What is Organizational Culture?
WRITTEN BY Steve Picarde, Sr.
When I set out to define organizational culture (aka corporate culture, workplace culture, business culture), I started by researching dozens of existing definitions for the term. What I found was that, although a seemingly endless amount of definitions exist on the web, most of them have common themes. From these common themes, I came up with what I feel to be a universal definition, written below:
Organizational culture is the sum of shared values, norms, and behaviors among employees in an organization. It is “how things get done around here.”
With the nutshell definition laid out, let’s take a look at each part that makes up the whole of organizational culture.
1. Is shared mindsets and behaviors.
You can create guidelines and documents in an organization, but unless they are adopted by the workforce they can’t be considered culture. The best way to change written ideas into actions is for management to start abiding by them, showing the rest of the team that they are valued.

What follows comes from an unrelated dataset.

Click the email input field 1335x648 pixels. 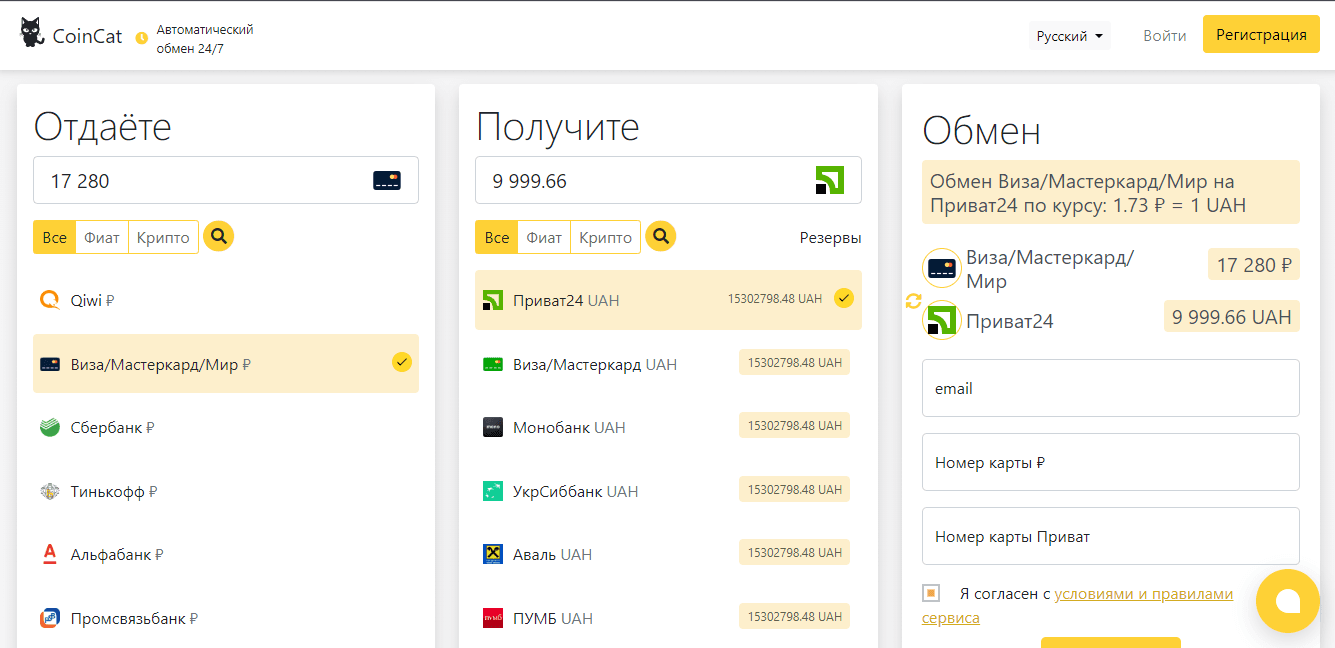(x=1110, y=388)
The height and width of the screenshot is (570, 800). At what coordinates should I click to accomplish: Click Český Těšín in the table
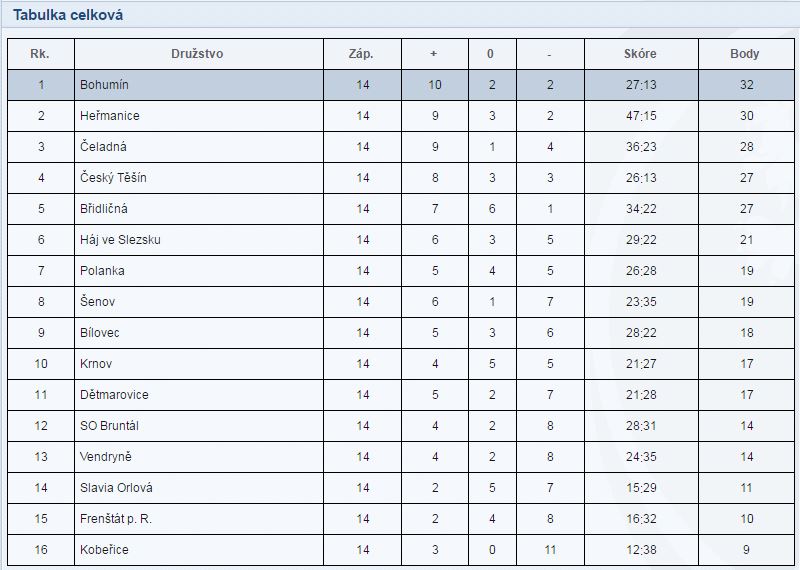[x=112, y=178]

2. Starts with a good hiring process.
Writing job descriptions, interviewing, and assessing potential candidates with a culture in mind is not only acceptable, it’s vital to creating the culture you want. Take, for instance, a company like the Mars Corporation where employees of all rank are treated as equals. To continue building this culture, an important part of the interview would be to find out how each candidate feels about employee equality and hire only those who will be advocates for that approach. Behavioral assessments like the Predictive Index can provide hiring managers with a tool to identify behavioral traits of a candidate that are a match for your culture.
3. Is reinforced through onboarding.
Getting employees into the right mindset from the beginning is most of the battle when it comes to creating the organizational culture you’re aiming for. After being hired, new employees begin to be influenced by their coworkers and immediate reports. Pairing new employees with dedicated employee mentors, people who are good representatives of the organizational culture, helps reinforce written expectations over the first year the new employee spends with the company. Additionally, having meetings at regular intervals with the new employee to review expectations can help keep things on track.
4. Defines your company’s internal and external identity.
Organizational culture is important not only to the internal day to day workings of your business but it’s also noticeable from the client facing side. Take, for example, one of Google’s cultural values: you can be serious without a suit. Clients coming into the office will notice the casual dress code. Google even goes a step further to provide free dry cleaning and haircuts to its workforce. The clean, presentable appearance of their employees will also make an impact on clients and on those who know the employees outside of the workplace.
5. Is the emergent totality of everything that has occurred and is occurring in the workplace.
Organizational culture is a living, changing thing. Something that happens today can change what the culture was yesterday. As a result, it’s important to have written values and always be sure to adhere to them to continually reinforce the culture. Of course, good leaders also always remain open minded to positive changes that can be made to the culture. For employees to truly buy into an organization’s culture, they must also feel the ability to change parts of it that aren’t flowing well.
To conclude, organizational culture is shared values, norms, and behaviors of employees. However, it’s also a living thing that needs to be demonstrated, reinforced, and changed when necessary. The most effective cultures are written down and also acted out on a day to day basis. Lastly, your culture isn’t only seen by employees but is also clear to clients and impacts your reputation with them. Therefore, having a well defined and positive organizational culture is imperative for success.